Actually, I think that the lesson is more of balancing existing, niche user needs against prospective mass user needs. Almost nobody gets this right, but it's a wonderfully challenging game.
For one, I would have made the awesome-bar return some search results as well, and made it impossible to distinguish between those and the bookmark results. They could also have compared auto-completes against whitelists/blacklists.
That's like saying that before writing a blog post, one should consult a psychologist to research every word's implications on human readers.
If you have a multi-billion dollar budget to test every pixel of the user interface then fine, but what if you're an indie developer and have to do with a budget of $100?
The "cheep" way to do A / B testing is for B to always be the existing system. Roll out changes to 10% of your users and see how they respond. Just remember if your users hate it then fix the problem and test it again or abandon the idea. So, this only works when you can measure how they resound to changes.
Allow for the change to bed in. When the awesome bar came out I immediately disliked it, possibly hated it even: now I find it both useful and generally awesome. It [the awesome bar] takes time to learn the best response to each key string, now i rarely need to type more than 3 letters to find the address i want, often just one letter.
Also a UI change can get more plaudits by virtue of the placebo effect, IMO (I've not done double blind tests!), making things appear better simply cause the look has changed.
firefox 3's location bar is a mess, not just because of this issue. It will suggest me a gmail authentication string for almost all of my inputs. There are lots of ways to do this better. I like chromes way of doing it, but it has some privacy issues.
If you select a different entry then that entry gets promoted next time you type the same string. So if you type "g" and a gmail address comes up but you cursor down to "engadget" (say) then next time you press "g" engadget is more likely to come up. After a few iterations g will bring up engadget as the first selection. It's awesome!
I wrote a proposal for an extension that could passively solve the porn+awesomebar problem in the same way that AdBlock Plus passively solves the ad blocking problem. Since I am not a coder, I can’t whip up an alpha proof of concept, but perhaps someone else can take a crack at it. (I pitched it to Wladimir Palant a while back, but he wasn’t interested).
Porn is that important to that many??? Just use the google search to go to such websites! The people they are trying to hide it from obviously are not tech savvy and won't know what cache is or where to find it.

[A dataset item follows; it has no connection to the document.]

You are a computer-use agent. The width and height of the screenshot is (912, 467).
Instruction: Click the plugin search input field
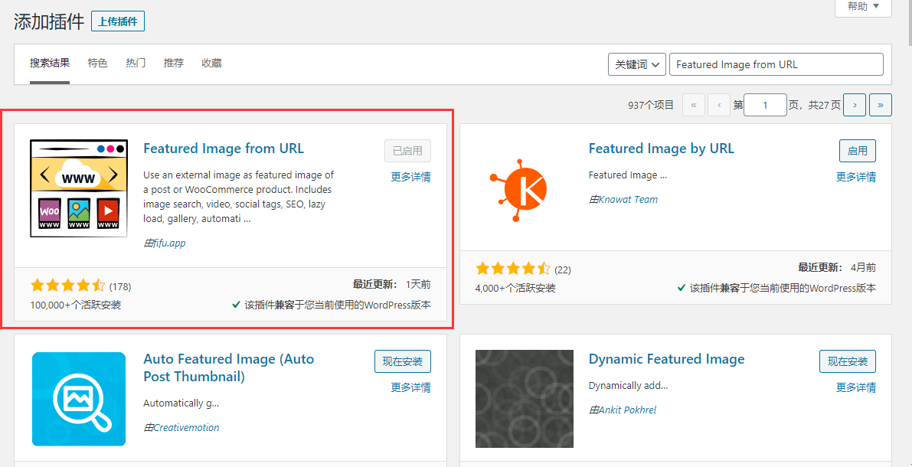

go to about:config, set places.frecency.unvisitedBookmarkBonus and places.frecency.unvisitedTypedBonus to 0. Then use private browsing when you visit those "secret" links.
The page on browser.urlbar.richResults says: "Has an effect in * Mozilla Firefox (nightly builds from 2007-11-29 to 2007-12-17)"
So I guess you need to do what it says under "Background" to get rid of the awesome bar: "If you’d like to disable the improved Location Bar dropdown in a version of Firefox without this preference, try the oldbar extension."
This article is about the awesomebar exposing bookmarks that previously were only accessible through navigating deep folder hierarchies. Porn mode has nothing to do with this. Read the article.
Saying it has "nothing" to do with it is a bit extreme. What if "porn mode" (private browsing) were implemented as a password protected sub-session that allowed bookmarks to be saved, cookies kept, etc., but insulated from the standard browser use with files saved in an encrypted folder.
That would also allow for a person to masquerade more easily as different users.
Indeed private browsing mode could be another, hidden, user profile that happens to have encryption - if a username:password is supplied then the session is saved, if not then it's deleted on browser close.
Porn mode has everything to do with this - yes, they're separate features, but they relate strongly to each other. Private Browsing avoids saving visited sites to history, which includes stopping them from appearing in the Awesomebar.
Between 3.0 and 3.5, there was Awesomebar but no Private Browsing. So when you typed 'g' to start 'gmail.com', it might have shown 'Naked Black Girls', which appeared in your history because there was no private browsing and you forgot to manually clear the cache.
The ideal would have been to introduce Private Browsing and Awesomebar at the same time, to handle this situations.